Trying to fix mandatory capacity markets like trying to win at Whack-A-Mole, Part II
Delia Patterson is the General Counsel of the American Public Power Association, and before that she was the Assistant General Counsel of APPA. She assists APPA and its members in energy policy formulation and with policy advocacy before FERC, federal courts, and other governmental and industry policy forums. She can be reached at firstname.lastname@example.org. Harvey Reiter is a partner in the Washington, D.C. office of Stinson Leonard Street LLP. He also serves as executive articles editor for the Energy Law Journal, and is an instructor at the Institute of Public Utilities’ annual Camp NARUC program. For over thirty years, Mr. Reiter has represented clients before the FERC, FCC and the federal Circuit Courts of Appeal. He can be contacted at email@example.com.
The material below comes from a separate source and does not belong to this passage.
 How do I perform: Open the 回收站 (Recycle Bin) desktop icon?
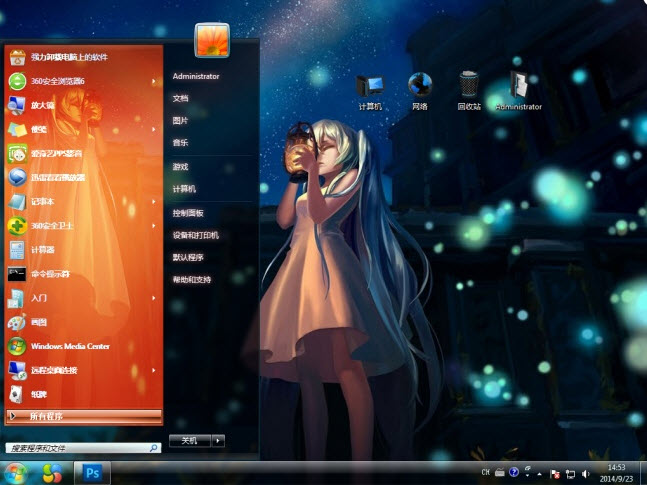pos(469,90)
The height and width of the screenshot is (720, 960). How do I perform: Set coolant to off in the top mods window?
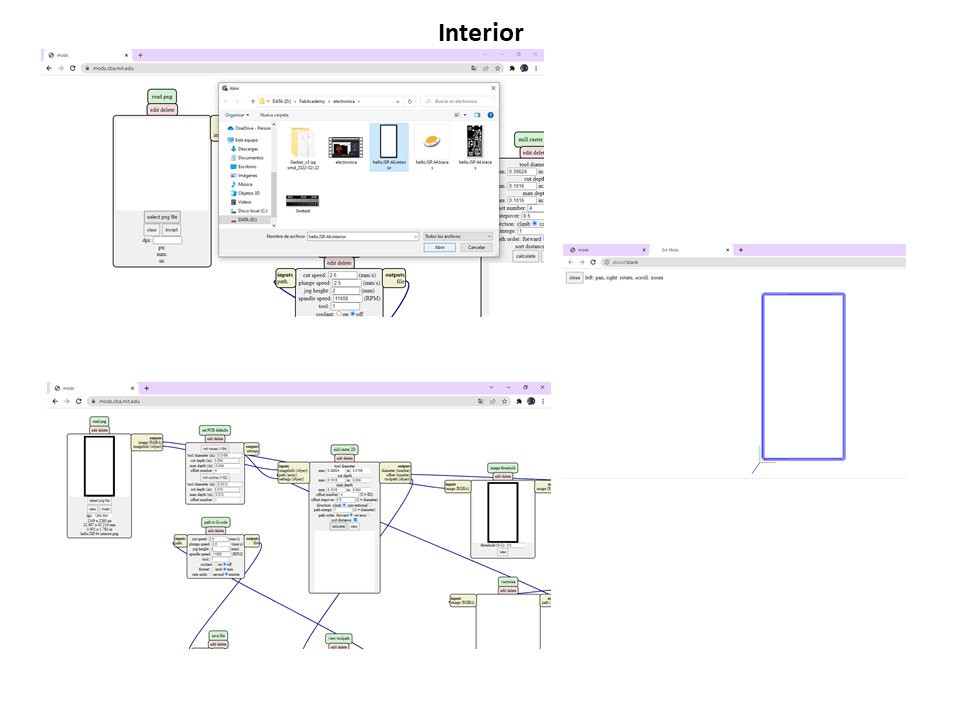(352, 313)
Editor's note: Authors Patterson and Reiter provide us this perspective on capacity markets in two parts. The second part is here. Part I appeared in the May 2016 issue. A more comprehensive version of the entire article, both parts, with extensive references, is available here.
There are six regional transmission organizations, RTOs or ISOs, but only three deploy mandatory capacity markets. That FERC has not directed the remaining RTOs to follow suit is seemingly its tacit acknowledgment that they aren't necessary. The more important question, though, is not whether there is reason to expand the use of mandatory capacity markets. Rather, it is whether the existing mandatory capacity markets do more harm than good.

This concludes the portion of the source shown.